本文:
久々の読書でプルーストと外山恒一の本を読む

2023年09月05日 | 本と雑誌
 琵琶湖から帰ると、土日祝が関係のない通しの仕事が詰まっていて、暑さと疲労で気分が、何かを書こう、何かを読もうという感じではなくなっている。こういう生活はいけないなあ。

 さて、井上訳の『失われた時を求めて』は第三巻に入り「土地の名――土地」を読み進めている。僕はこの小説は、ヘーゲルの『精神現象学』や『大論理学』が「雑談」であるという意味で、〈雑談=エクリチュール〉の集積したテクストだと思っている。そしてその「雑談」とは『大論理学』の中に出てくる、「卵売り」のエピソードで語られる「通俗」の問題であるともいえる。この「雑談」は「資本」の構造それ自体なのだと思うが、この「資本」の構造こそ「私」の「雑談」を可能にしている。しかしながら、この小説の面白いところは、その「資本」の構造が、綻びや失調のような形で、うまく働いていかないところを描いており、しかしその齟齬や綻びこそが、この失われた時の世界を現前させているといえるのだ。そういう意味ではやはりこの「雑談」には弁証法的なものがあるようにも思う。イマージュや失われてあること自体が、「資本」の構造としての、失調や綻びから現前してくるというアイロニー、しかもこのアイロニーこそが「近代」という時代性であり、「通俗」と「雑談」の空間なのである。だらだらと最後まで読んでいきたいと思う。

作業指示:
1. 本文によると、筆者が読み進めているのは井上訳『失われた時を求めて』の第何巻の、どの部分ですか。
2. 本文のうち、「2023年09月05日 | 本と雑誌」から「後まで読んでいきたいと思う。」までをすべて、一字一句違えずに書き写してください。

提供資料:
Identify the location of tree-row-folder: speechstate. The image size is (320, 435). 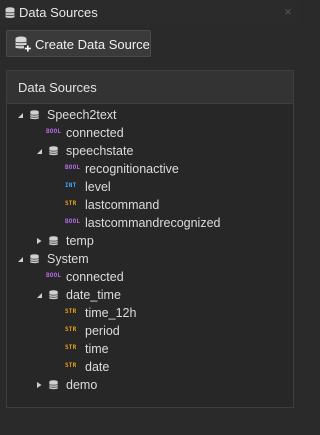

解答:
1. 第三巻の「土地の名――土地」です。

2.
2023年09月05日 | 本と雑誌
 琵琶湖から帰ると、土日祝が関係のない通しの仕事が詰まっていて、暑さと疲労で気分が、何かを書こう、何かを読もうという感じではなくなっている。こういう生活はいけないなあ。

 さて、井上訳の『失われた時を求めて』は第三巻に入り「土地の名――土地」を読み進めている。僕はこの小説は、ヘーゲルの『精神現象学』や『大論理学』が「雑談」であるという意味で、〈雑談=エクリチュール〉の集積したテクストだと思っている。そしてその「雑談」とは『大論理学』の中に出てくる、「卵売り」のエピソードで語られる「通俗」の問題であるともいえる。この「雑談」は「資本」の構造それ自体なのだと思うが、この「資本」の構造こそ「私」の「雑談」を可能にしている。しかしながら、この小説の面白いところは、その「資本」の構造が、綻びや失調のような形で、うまく働いていかないところを描いており、しかしその齟齬や綻びこそが、この失われた時の世界を現前させているといえるのだ。そういう意味ではやはりこの「雑談」には弁証法的なものがあるようにも思う。イマージュや失われてあること自体が、「資本」の構造としての、失調や綻びから現前してくるというアイロニー、しかもこのアイロニーこそが「近代」という時代性であり、「通俗」と「雑談」の空間なのである。だらだらと最後まで読んでいきたいと思う。